# LISTED ENTRIES:
--

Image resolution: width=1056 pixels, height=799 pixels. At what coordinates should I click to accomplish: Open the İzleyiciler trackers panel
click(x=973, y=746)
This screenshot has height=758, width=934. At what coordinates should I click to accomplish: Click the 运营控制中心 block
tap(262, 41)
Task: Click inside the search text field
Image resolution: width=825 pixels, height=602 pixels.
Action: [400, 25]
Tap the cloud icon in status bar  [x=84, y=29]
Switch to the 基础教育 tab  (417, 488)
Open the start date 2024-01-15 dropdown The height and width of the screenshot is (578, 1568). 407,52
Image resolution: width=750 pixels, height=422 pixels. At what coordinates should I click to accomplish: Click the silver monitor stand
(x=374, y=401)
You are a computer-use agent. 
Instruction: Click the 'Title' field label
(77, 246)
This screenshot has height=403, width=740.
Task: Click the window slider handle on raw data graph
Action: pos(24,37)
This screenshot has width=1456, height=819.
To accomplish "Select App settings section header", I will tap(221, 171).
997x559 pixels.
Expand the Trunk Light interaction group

--

# WORK REQUEST:
Repeat, without change, each line of the data above from the one that contains "Image resolution: width=825" through the final line, counting both.

# WRITTEN RESPONSE:
Image resolution: width=825 pixels, height=602 pixels.
Action: [400, 25]
Tap the cloud icon in status bar  [x=84, y=29]
Switch to the 基础教育 tab  (417, 488)
Open the start date 2024-01-15 dropdown The height and width of the screenshot is (578, 1568). 407,52
Image resolution: width=750 pixels, height=422 pixels. At what coordinates should I click to accomplish: Click the silver monitor stand
(x=374, y=401)
You are a computer-use agent. 
Instruction: Click the 'Title' field label
(77, 246)
This screenshot has height=403, width=740.
Task: Click the window slider handle on raw data graph
Action: pos(24,37)
This screenshot has width=1456, height=819.
To accomplish "Select App settings section header", I will tap(221, 171).
997x559 pixels.
Expand the Trunk Light interaction group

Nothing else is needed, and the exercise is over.